INSTRUCTION: Please reproduce the listing lines starting with the line that contains "What do you see at coordinates (1008, 92)" and going on through the line that contains "project-title: Boulevard Arrudas/Tereza", with both of those lines included.

PROVIDED RECORDS:
==========

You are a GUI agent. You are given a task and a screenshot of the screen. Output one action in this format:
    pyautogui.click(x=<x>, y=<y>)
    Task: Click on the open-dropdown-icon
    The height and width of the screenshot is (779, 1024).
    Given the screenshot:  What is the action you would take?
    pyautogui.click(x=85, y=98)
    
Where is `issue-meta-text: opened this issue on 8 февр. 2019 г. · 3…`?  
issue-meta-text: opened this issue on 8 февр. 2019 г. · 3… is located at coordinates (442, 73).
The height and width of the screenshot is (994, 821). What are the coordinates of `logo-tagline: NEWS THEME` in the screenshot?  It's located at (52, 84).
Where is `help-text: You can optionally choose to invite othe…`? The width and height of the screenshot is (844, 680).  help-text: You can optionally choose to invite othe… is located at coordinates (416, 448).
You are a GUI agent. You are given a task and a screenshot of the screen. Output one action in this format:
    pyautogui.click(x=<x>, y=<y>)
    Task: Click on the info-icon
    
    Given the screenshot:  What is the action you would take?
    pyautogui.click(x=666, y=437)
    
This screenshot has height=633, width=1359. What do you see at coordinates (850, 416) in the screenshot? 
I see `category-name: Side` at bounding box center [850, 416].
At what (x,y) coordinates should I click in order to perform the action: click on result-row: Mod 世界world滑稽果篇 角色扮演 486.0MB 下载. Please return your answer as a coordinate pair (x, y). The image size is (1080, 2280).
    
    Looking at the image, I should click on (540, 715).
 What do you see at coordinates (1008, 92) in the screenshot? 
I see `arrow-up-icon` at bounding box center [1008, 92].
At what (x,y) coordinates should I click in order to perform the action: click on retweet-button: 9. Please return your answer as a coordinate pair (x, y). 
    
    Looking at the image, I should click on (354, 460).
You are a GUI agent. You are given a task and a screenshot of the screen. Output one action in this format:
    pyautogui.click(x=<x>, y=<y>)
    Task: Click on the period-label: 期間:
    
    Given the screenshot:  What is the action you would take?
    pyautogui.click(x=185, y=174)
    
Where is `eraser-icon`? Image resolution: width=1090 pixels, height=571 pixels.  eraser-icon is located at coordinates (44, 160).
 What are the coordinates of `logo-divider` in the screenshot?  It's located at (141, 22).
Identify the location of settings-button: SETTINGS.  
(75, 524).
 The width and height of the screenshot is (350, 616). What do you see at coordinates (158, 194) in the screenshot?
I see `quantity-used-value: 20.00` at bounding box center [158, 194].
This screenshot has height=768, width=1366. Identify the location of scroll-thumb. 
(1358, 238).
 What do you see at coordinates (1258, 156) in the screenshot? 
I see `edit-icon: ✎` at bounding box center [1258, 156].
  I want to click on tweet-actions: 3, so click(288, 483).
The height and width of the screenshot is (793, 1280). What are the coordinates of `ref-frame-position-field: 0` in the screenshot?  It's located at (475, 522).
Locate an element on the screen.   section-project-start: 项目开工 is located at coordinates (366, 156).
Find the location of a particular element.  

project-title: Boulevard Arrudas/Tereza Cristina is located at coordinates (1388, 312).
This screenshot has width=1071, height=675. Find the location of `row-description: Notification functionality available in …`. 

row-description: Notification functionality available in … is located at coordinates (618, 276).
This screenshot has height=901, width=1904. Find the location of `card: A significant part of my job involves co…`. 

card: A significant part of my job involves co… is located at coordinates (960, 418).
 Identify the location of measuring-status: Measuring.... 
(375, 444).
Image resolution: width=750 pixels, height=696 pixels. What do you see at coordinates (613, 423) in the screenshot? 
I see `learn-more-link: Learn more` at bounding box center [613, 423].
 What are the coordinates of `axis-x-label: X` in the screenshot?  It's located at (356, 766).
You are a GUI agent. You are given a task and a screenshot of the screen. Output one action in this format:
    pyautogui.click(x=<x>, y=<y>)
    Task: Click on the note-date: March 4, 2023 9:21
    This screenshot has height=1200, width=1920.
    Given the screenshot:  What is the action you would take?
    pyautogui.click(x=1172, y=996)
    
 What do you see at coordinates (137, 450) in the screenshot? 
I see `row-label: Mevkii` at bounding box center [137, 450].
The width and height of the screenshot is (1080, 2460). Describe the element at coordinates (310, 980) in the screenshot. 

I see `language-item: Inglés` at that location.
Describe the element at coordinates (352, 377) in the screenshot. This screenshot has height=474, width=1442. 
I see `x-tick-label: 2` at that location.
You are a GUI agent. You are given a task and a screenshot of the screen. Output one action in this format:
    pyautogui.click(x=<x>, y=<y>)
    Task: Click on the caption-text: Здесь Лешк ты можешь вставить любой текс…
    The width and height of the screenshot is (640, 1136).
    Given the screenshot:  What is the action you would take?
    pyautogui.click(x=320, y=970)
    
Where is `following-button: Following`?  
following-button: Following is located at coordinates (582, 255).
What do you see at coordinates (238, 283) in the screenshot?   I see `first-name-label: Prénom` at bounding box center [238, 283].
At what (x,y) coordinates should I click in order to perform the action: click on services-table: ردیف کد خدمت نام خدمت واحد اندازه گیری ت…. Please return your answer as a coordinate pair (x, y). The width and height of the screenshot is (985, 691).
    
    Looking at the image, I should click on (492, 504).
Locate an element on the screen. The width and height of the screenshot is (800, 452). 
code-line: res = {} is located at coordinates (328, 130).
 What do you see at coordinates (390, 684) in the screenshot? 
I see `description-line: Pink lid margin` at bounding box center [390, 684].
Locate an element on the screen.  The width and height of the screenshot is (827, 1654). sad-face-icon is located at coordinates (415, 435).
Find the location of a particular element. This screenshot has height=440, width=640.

==========

COMPLETED EXERCISE:
 What do you see at coordinates (1008, 92) in the screenshot? 
I see `arrow-up-icon` at bounding box center [1008, 92].
At what (x,y) coordinates should I click in order to perform the action: click on retweet-button: 9. Please return your answer as a coordinate pair (x, y). 
    
    Looking at the image, I should click on (354, 460).
You are a GUI agent. You are given a task and a screenshot of the screen. Output one action in this format:
    pyautogui.click(x=<x>, y=<y>)
    Task: Click on the period-label: 期間:
    
    Given the screenshot:  What is the action you would take?
    pyautogui.click(x=185, y=174)
    
Where is `eraser-icon`? Image resolution: width=1090 pixels, height=571 pixels.  eraser-icon is located at coordinates (44, 160).
 What are the coordinates of `logo-divider` in the screenshot?  It's located at (141, 22).
Identify the location of settings-button: SETTINGS.  
(75, 524).
 The width and height of the screenshot is (350, 616). What do you see at coordinates (158, 194) in the screenshot?
I see `quantity-used-value: 20.00` at bounding box center [158, 194].
This screenshot has height=768, width=1366. Identify the location of scroll-thumb. 
(1358, 238).
 What do you see at coordinates (1258, 156) in the screenshot? 
I see `edit-icon: ✎` at bounding box center [1258, 156].
  I want to click on tweet-actions: 3, so click(288, 483).
The height and width of the screenshot is (793, 1280). What are the coordinates of `ref-frame-position-field: 0` in the screenshot?  It's located at (475, 522).
Locate an element on the screen.   section-project-start: 项目开工 is located at coordinates (366, 156).
Find the location of a particular element.  

project-title: Boulevard Arrudas/Tereza Cristina is located at coordinates (1388, 312).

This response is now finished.